Most journalists don't get paid enough to take on the additional responsibility and expenses of certification, unless it can be supplemented by an employer and done in lieu of all the other countless training we already receive (I have probably been to a half-dozen formal training programs since I graduated college in 2003). I see the call for certifications as panic mode and a possible deterrant to young reporters getting into the business. Not to downplay our profession, but journalists are not doctors or lawyers who must spend years in college and training to perfect objective skills and can have a lucrative career through self-employment. Some journalists eventually do the same but it's typically after years of experience and expertise-building and then they can write books. And who do we certify? Feature writers? General assignment reporters? Business or government writers?

Those in the journalism field can run into the same stumbling block as other "experts" do and that is to focus on what can be easily quantified instead of what can't. "Amateur" writers have their place in the dissemination of information and it's up to a public that takes responsibility for how it ingests that information to decide what passes muster and what does not.

John Robinson said:

Beau, by the way, Newsom quit smoking a couple years ago. Of course, there are days when I am tempted to take it up.

Jonathan Jones said:

How long now has Prof. Meyer been beating that drum?

While I respect the man greatly -- and enjoyed his classes years ago -- I've long disagreed with the idea that certification is needed for journalists. Some of the best reporters I've worked with had no formal training. Some of the worst went to journalism school.

The problems with it are numerous, as has been covered above, but my issue is more fundamental. If you've got the talent and skills necessary to do a particular job, then certification or 'professional' affiliation is meanlingless. And as such it becomes an impediment to entry in that field.

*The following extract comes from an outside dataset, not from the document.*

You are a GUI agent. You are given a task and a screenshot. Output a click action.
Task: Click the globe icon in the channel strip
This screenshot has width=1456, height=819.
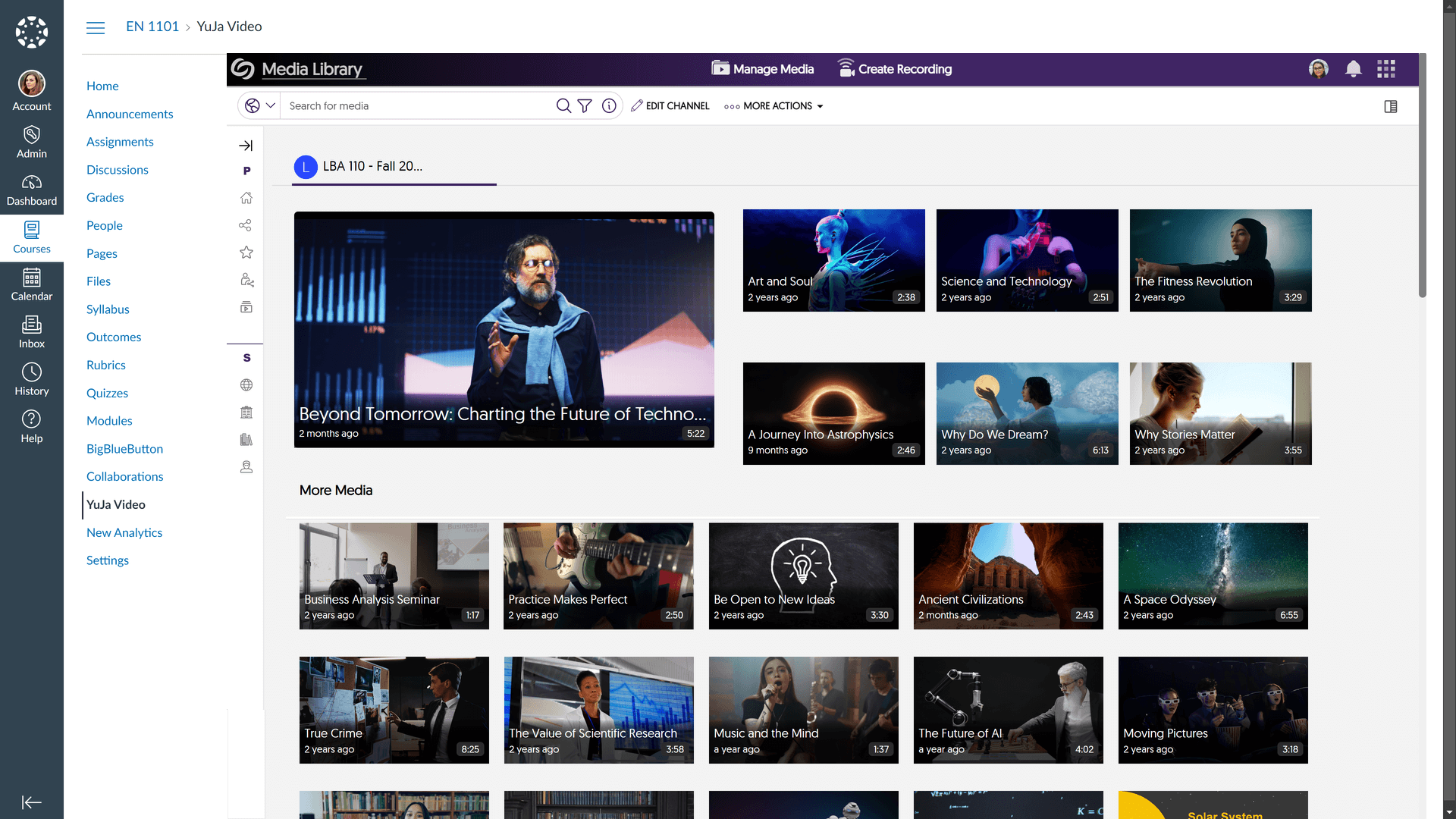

Lord help the news industry if it ever reaches the point where we require journalists to attend an industry certified-journalism school much the same as lawyers do.

Beau Dure said:

To follow up on this -- I could see independent bloggers getting some sort of certification to demonstrate their intention to take this seriously.

But a reporter working at a newspaper has already convinced someone of some responsibility (perhaps wrongly, but we're all human) that he or she has demonstrated sufficient promise to pluck him or her from the pool of 200 resumes for that open position. Certification seems a little redundant. If you work for the N&R, you've been "certified" by the N&R editors, and the public can make of that what it will.